Found a family, build a state,

The pledged event is still the same:

Matter in end will never abate

His ancient brutal claim.

This is the first of the two quatrains which comprise Herman Melville's 1891 poem, “Fragments of a Lost Gnostic Poem of the 12th Century.” With its ellipticism and claim of incompletion, its scepticism and enigmatic wisdom, it affords a means of changing floors in “the house of fiction, ” from the large public rooms of Orley Farm to the cramped, secret quarters of Billy Budd. With Melville's novella we leave behind the narrative amplitude and sensus communis of Victorian realism for the compression and “indirection” of much Early Modernist fiction.

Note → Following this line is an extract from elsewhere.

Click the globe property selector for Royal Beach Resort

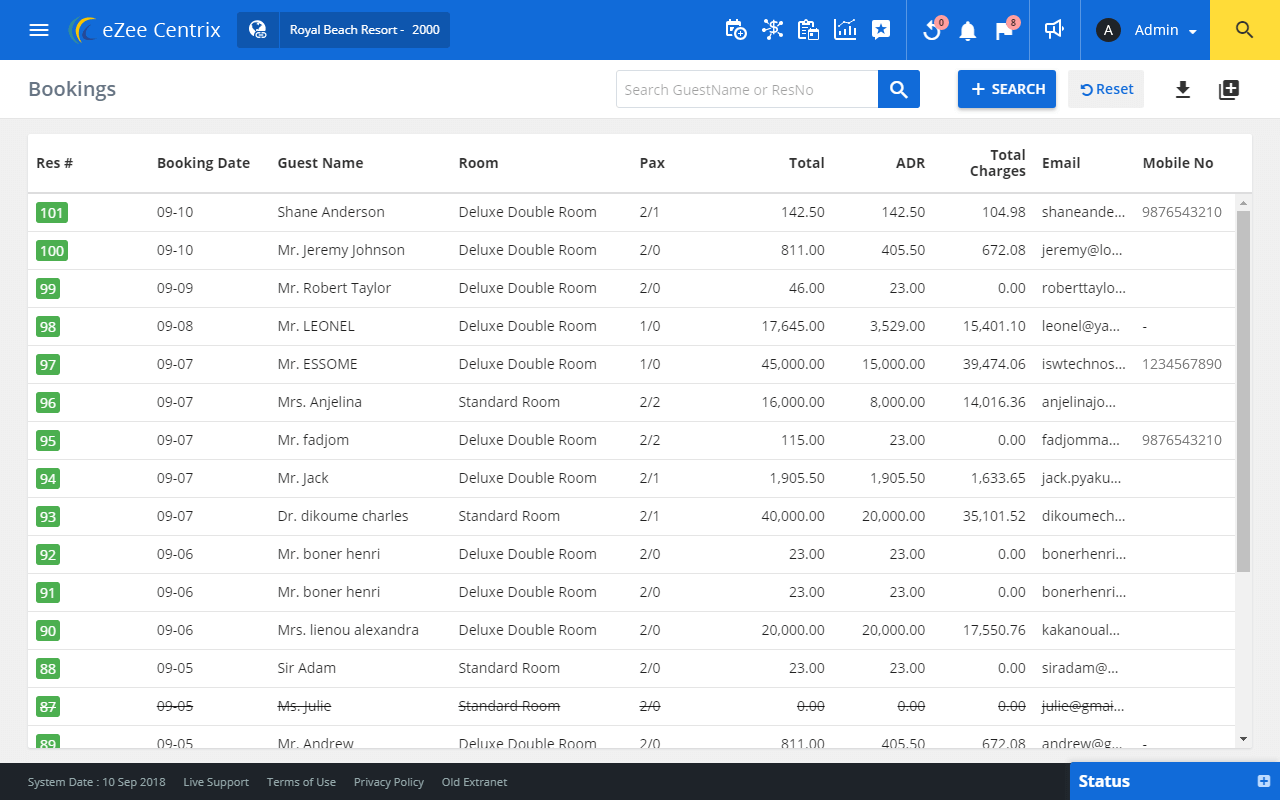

This movement towards dramatic intensity is neatly captured in the poem's opening, “Found a family, build a state,” which condenses into a single line a metonym developed by Scott, Dickens and Trollope for the novelistic representation of growth, decay, continuity and change in the nomos. The reconstitution of family in the conclusions of The Heart of Midlothian, Bleak House and Orley Farm serves as a cell of normative hope, of the possibility of reasonable reform, in a body politic variously conceived as disabled by history, institutional sclerosis or unenlightened self-interest. However, this residual optimism is denied in the second half of the poem, as what is “pledged” by the establishment of nomos is not the transformation of ideal into actuality, spirit becoming flesh in a radically altered future, but “matter” reasserting “its ancient brutal claim.”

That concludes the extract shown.